Так это легко выговаривалось, скороговоркою даже, будто такое правительство уже существовало, всем хорошо известно, объявлено наперечёт — и к тому же замечательное и героичное, — а Воротынцев по фронтовой дикости не знал, пропустил? И спросить было неудобно, и места не оставляли для спроса.
Но явна была уверенность, что правительство такое будет желанным, популярным и спасительным. Такому-то, понял Воротынцев, и всё допустимо, а из рук нынешнего правительства и даром не надо!
— Прогрессивный блок уверенно выведет Россию из тупика!
— Да неужели же общественность справится хуже, чем тупые бюрократы! Россией правят тупейшие из тупых!
— И что делать русскому обществу с этим правительством? Просветить дураков? — невозможно. Переубедить дураков? — невозможно! Десятилетиями жить в полной власти дураков, а чуть хочешь протянуть на помощь и свои руки — на тебя шикают: осторожней! все будем в пропасти!
— Но как наложить на себя узду молчания? Мы лишены инстанций апеллировать к правде!
— Они объявили войну — всему народу!
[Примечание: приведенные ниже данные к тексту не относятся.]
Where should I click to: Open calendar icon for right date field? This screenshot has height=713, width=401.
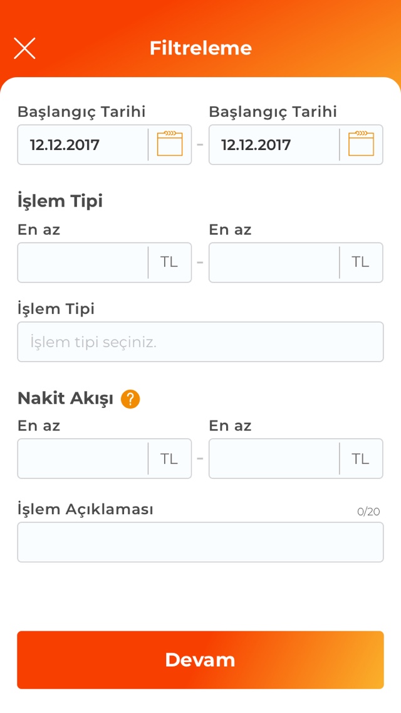pyautogui.click(x=361, y=144)
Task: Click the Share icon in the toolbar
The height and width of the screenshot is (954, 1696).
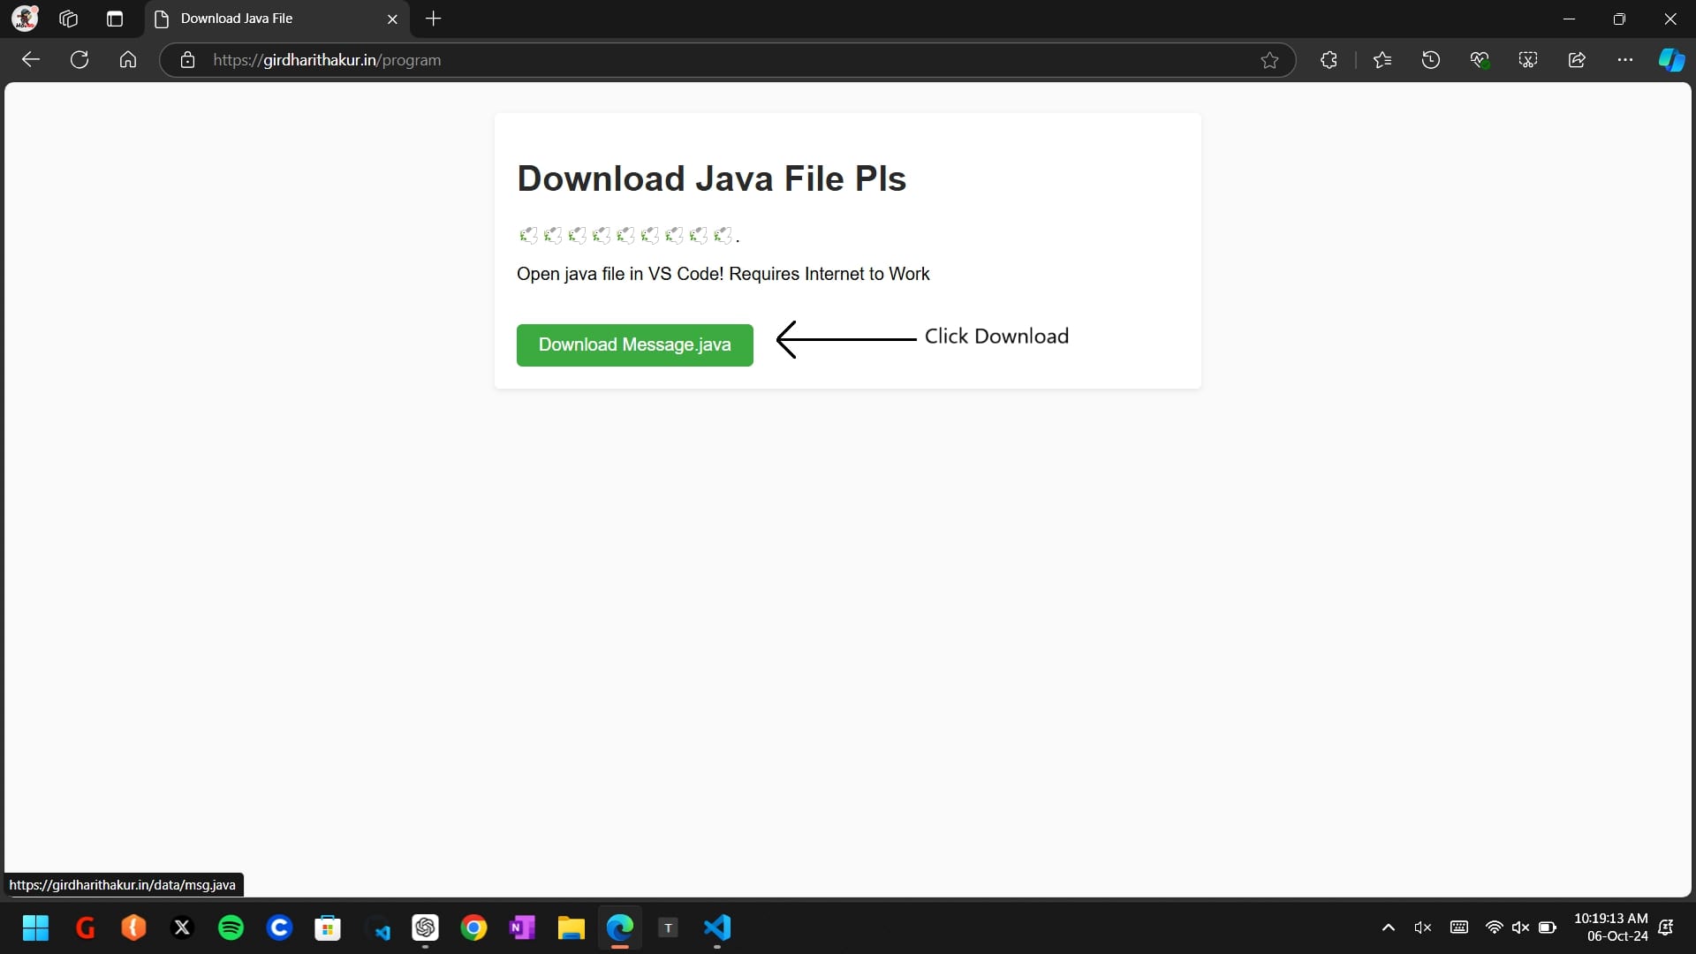Action: tap(1577, 60)
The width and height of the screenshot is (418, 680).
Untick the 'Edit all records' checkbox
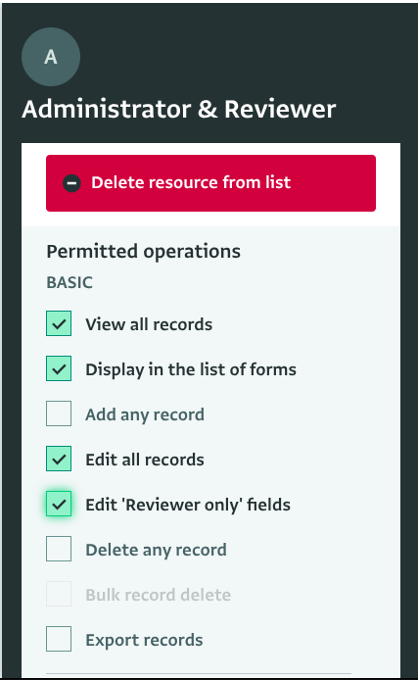(x=59, y=459)
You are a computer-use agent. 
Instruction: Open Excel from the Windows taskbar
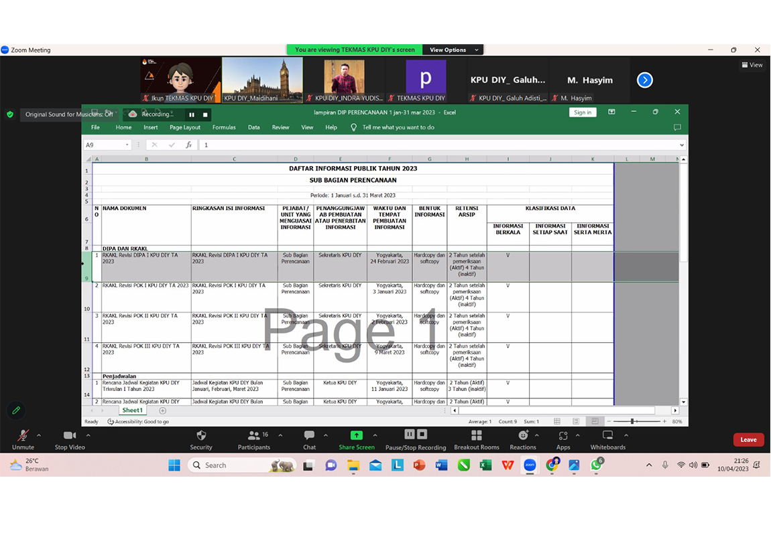[x=485, y=465]
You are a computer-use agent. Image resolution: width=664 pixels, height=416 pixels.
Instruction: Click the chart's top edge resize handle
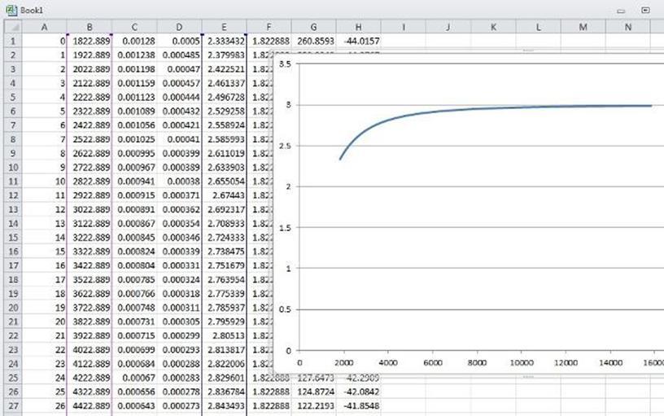pos(527,50)
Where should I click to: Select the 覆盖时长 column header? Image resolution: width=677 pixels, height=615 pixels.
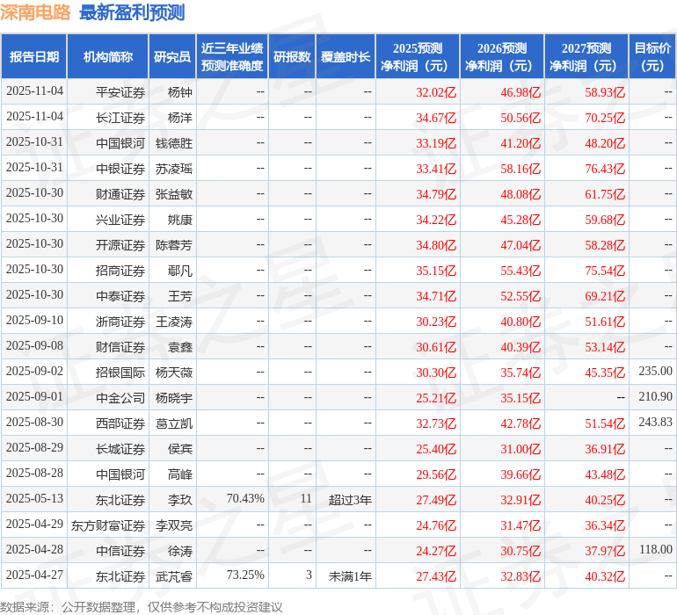coord(346,57)
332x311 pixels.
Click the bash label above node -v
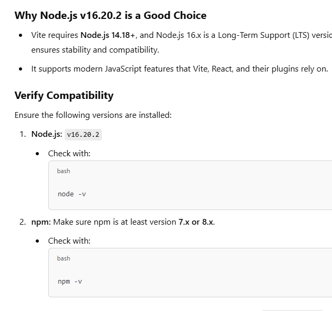click(64, 171)
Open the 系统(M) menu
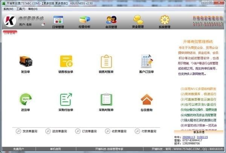The height and width of the screenshot is (153, 226). [x=8, y=9]
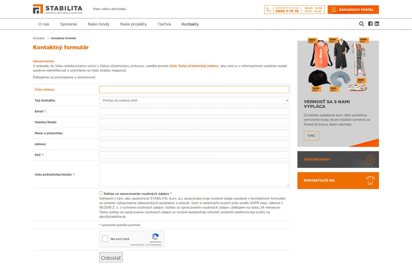Open the Sporenie menu item
Image resolution: width=412 pixels, height=267 pixels.
[68, 24]
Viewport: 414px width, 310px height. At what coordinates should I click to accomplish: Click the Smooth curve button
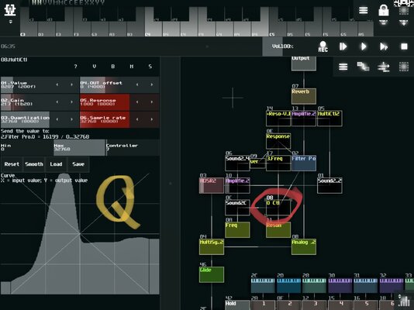click(x=34, y=164)
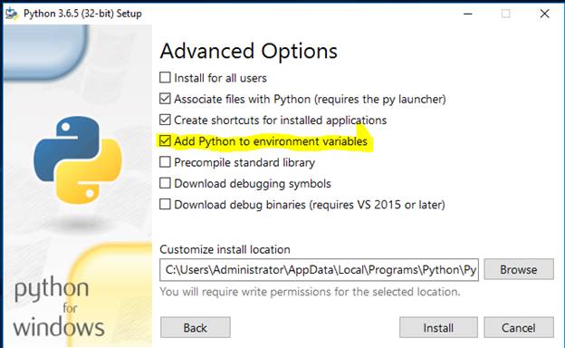Uncheck Associate files with Python

click(165, 99)
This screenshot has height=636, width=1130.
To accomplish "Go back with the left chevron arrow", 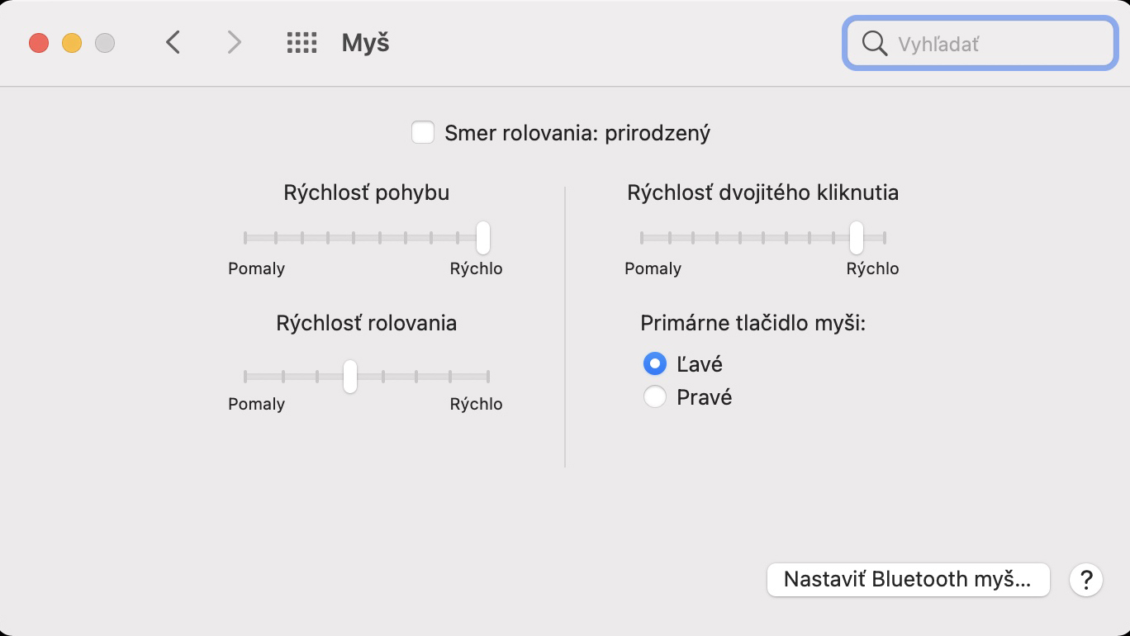I will click(x=173, y=42).
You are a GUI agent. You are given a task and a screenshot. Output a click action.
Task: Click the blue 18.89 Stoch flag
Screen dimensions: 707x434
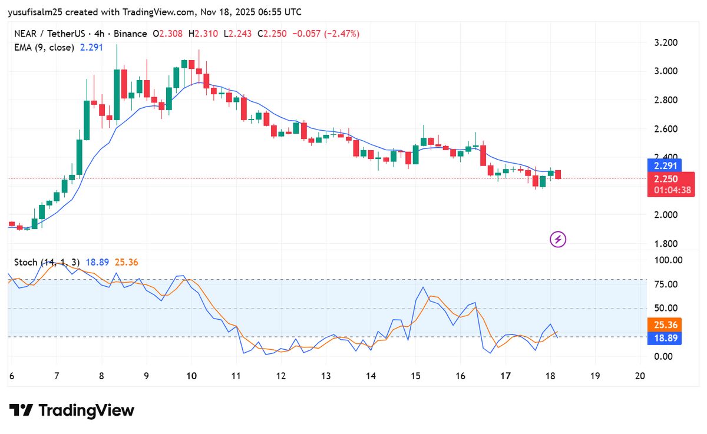666,337
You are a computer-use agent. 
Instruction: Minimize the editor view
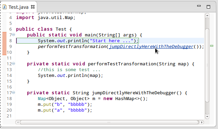pyautogui.click(x=199, y=6)
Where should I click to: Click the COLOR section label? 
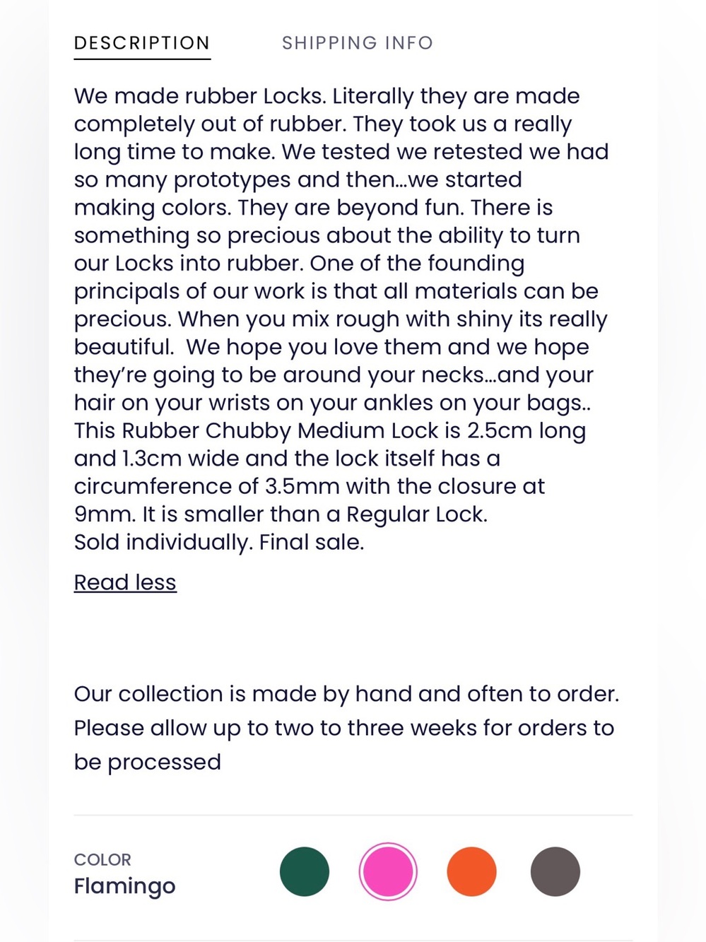coord(102,859)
И это — с 60-х годов!
Правительство азиатского деспотизма, каннибальского кровожадия!
— Позиция умеренности к нему преступна как позиция предательства!
— А Милюков думает действовать в европейских манжетах!
— Да швейцары, дворники — и те знают правило: лестницу начинать мести сверху!
— Ка-дэ могут спасти Россию — но поступясь долей своей умеренности и в контакте с левыми.
— Надо было с самого начала блокироваться налево, а не направо!
— И одной только сменой министров общество не удовлетворится. Нужна — всеобщая амнистия! Нужна отмена еврейских ограничений.
И куда-то, куда-то все они (с участием и Верочки) — весь разговор — и вся мысль Шингарёва, смыкающая такие разные опоры крепким поясом по чреслам России, — куда-то всё понесло ещё сильней, покружило, или посыпало — заговорилось не меньше, напротив больше! громче! — они все, оказывается, только начинали разговориться! — но несло их куда-то прочь от человека, желающего определить себе правильные действия. Смысл мелькал до того карусельно, его нельзя было придержать, да даже нельзя было не утянуться им. Несомненно звучало сквозь весь поток: о народных нуждах, что присутствующие отлично знают их, и выражают их собою, безошибочно могли бы их утолить. А правительство — никогда. Заведенный и ослабленный этим общим уверенным кружением — Воротынцев молчал и сползал.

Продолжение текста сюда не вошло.